En el mismo instante en que Smithlao descendía bajo el nivel de los árboles, le pareció distinguir una figura humana avanzando a duras penas hacia la propiedad. Un hecho increíble por multitud de razones. Puesto que la gran riqueza material del mundo se hallaba repartida entre un número de personas relativamente pequeño, no existía nadie lo bastante pobre para verse obligado a ir andando al lugar deseado. El creciente odio del hombre por la naturaleza, estimulado por la noción de que ésta le había traicionado, convertiría la caminata en un purgatorio…, a menos que aquel hombre estuviera loco, como Ployploy.

Desechando esos pensamientos, Smithlao aterrizó en un tramo cubierto de piedra. Se alegró de hacerlo, ya que el día era borrascoso, y los cúmulos que había atravesado para descender estaban salpicados de baches de aire. La casa de Gunpat, con sus ventanas ciegas, sus torres, sus terrazas interminables, su innecesaria ornamentación y su enorme porche, le impresionó tanto como un pastel nupcial abandonado.

Su presencia causó una instantánea actividad. Tres robots provistos de ruedas surgieron de distintas direcciones, girando sus armas atómicas hacia Smithlao conforme se acercaban.

Nadie podía entrar allí sin invitación, pensó Smithlao. Gunpat no era un hombre sociable, ni siquiera para el insociable criterio de la época.

– Identifíquese -ordenó la máquina que encabezaba el trío, repulsiva y deslustrada, con una vaga apariencia de sapo.

– Soy J. Smithlao, psicodinámico de Charles Gunpat -contestó.

Debía soportar este procedimiento en todas sus visitas. Mientras hablaba, mostró su rostro a la máquina, que emitió una especie de gruñido al confrontar la imagen e información con su memoria de datos.

– Sí, es usted J. Smithlao, psicodinámico de Charles Gunpat -asintió-. ¿Qué desea?

Maldiciendo la monstruosa lentitud del robot, Smithlao explicó:

– Tengo una cita con Charles Gunpat a las diez.

Y esperé a que la información fuera digerida.

– Tiene usted una cita con Charles Gunpat a las diez. Sígame, por favor.

Y el robot dio media vuelta con gracia sorprendente.

– Éste es J. Smithlao, psicodinámico de Charles Gunpat -repitió a los otros robots en mecánica confirmación-. Tiene una cita con Charles Gunpat a las diez.

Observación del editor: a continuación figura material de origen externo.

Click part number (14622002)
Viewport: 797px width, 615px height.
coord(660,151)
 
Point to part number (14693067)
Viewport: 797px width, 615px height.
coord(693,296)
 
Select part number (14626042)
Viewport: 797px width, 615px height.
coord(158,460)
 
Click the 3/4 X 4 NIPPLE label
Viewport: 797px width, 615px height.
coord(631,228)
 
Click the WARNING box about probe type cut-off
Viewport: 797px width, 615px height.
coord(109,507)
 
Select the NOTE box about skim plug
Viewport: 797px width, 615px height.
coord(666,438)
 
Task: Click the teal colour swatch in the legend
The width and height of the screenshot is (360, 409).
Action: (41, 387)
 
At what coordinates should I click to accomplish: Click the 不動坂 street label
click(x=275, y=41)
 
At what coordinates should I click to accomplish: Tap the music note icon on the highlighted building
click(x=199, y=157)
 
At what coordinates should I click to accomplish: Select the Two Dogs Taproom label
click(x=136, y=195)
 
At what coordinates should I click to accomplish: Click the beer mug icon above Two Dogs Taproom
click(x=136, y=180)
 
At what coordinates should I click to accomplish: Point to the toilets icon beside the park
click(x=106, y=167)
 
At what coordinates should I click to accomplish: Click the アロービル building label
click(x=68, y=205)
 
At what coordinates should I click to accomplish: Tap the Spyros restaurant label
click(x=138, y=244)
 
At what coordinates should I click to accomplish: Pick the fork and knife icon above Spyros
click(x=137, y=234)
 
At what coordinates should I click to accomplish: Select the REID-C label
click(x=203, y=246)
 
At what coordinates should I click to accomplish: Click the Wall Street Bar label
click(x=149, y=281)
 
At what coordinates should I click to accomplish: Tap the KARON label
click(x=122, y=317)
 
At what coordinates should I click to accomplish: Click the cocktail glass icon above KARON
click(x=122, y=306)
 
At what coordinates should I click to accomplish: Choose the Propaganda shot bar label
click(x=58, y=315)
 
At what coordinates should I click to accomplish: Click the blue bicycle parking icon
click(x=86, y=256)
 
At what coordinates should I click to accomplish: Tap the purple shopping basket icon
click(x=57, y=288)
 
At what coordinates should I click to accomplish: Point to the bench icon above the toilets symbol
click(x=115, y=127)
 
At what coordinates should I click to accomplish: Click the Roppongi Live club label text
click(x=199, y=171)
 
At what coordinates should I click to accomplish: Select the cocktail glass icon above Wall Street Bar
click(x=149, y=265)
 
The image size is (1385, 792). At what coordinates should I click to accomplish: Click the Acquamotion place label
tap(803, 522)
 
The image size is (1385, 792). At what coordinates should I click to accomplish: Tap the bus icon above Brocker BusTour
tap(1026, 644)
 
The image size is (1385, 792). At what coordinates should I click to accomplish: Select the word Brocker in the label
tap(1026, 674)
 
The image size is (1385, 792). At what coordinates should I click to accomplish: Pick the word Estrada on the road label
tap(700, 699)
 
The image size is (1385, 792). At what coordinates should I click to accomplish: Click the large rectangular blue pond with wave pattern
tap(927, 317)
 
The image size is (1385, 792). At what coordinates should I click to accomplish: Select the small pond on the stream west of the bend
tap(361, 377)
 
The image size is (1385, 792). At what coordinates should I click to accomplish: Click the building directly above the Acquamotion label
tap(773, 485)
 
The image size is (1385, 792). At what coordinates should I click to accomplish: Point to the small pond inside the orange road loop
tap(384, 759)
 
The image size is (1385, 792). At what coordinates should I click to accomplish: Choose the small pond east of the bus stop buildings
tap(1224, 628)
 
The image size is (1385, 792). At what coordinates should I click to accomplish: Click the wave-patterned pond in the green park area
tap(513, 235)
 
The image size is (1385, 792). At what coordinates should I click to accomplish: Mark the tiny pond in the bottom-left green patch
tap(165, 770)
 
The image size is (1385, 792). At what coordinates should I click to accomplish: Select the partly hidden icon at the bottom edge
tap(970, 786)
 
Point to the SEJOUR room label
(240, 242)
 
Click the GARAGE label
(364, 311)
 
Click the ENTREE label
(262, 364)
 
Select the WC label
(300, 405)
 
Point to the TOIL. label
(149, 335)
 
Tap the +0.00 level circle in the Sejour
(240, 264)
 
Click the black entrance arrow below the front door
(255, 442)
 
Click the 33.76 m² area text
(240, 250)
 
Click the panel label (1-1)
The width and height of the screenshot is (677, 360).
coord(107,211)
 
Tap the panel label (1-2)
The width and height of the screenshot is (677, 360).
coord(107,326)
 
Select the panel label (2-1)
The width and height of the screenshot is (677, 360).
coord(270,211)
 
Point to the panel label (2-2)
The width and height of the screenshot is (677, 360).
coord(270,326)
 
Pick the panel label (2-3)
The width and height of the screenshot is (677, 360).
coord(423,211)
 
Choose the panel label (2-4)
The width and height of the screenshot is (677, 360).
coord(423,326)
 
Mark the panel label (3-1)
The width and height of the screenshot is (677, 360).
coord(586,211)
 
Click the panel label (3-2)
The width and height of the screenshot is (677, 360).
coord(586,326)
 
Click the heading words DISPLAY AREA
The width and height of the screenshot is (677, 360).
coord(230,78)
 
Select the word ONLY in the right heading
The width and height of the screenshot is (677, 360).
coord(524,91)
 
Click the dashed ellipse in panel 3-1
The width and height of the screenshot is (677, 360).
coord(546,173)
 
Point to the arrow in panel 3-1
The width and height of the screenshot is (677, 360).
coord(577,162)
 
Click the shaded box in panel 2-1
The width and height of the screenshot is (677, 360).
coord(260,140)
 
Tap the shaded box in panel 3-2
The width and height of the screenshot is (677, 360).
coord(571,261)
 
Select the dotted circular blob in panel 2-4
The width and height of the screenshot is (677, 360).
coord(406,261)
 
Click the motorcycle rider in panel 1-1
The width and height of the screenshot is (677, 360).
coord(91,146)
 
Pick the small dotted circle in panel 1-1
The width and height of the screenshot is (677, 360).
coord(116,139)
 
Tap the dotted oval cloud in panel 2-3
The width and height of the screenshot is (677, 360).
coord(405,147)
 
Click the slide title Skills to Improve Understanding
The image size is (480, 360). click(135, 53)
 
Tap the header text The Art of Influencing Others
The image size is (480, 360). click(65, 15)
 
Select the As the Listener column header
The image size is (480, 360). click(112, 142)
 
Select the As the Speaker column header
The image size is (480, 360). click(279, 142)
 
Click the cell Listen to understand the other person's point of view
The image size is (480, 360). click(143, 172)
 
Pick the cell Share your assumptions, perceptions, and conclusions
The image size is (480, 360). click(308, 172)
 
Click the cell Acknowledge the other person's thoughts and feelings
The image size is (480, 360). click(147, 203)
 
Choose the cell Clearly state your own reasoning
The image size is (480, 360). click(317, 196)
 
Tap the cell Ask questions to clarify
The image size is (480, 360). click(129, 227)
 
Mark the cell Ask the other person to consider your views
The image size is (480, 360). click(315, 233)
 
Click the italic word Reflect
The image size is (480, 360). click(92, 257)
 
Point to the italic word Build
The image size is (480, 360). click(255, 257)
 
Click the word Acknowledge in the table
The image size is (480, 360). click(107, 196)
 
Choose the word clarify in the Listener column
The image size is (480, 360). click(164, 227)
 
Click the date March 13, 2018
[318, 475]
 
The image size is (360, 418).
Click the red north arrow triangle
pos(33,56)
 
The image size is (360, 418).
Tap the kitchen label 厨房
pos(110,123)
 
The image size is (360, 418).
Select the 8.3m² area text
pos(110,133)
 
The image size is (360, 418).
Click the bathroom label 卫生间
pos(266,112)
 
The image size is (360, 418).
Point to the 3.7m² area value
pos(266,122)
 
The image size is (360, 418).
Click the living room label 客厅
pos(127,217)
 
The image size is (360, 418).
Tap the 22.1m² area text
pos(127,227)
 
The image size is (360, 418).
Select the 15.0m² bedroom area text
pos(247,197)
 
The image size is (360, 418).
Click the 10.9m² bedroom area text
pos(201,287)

Así se aseguraba de que los demás le habían captado bien. Mientras tanto, Smithlao daba algunas órdenes a su vehículo de hélice. Una parte de la cabina, con el psicodinámico en su interior, se separó del resto. De su fondo, brotaron unas ruedas que convirtieron el conjunto en una silla móvil. El vehículo accesorio siguió a los robots.

De un modo automático, se alzaron las mamparas que cubrían las ventanas, ya que Smithlao iba a ser admitido en presencia de seres humanos. Sólo podía ver y ser visto a través de telepantallas. Tanto era el odio (o miedo, si se prefiere) que todo hombre experimentaba respecto a otros hombres que mirarse directamente resultaba intolerable.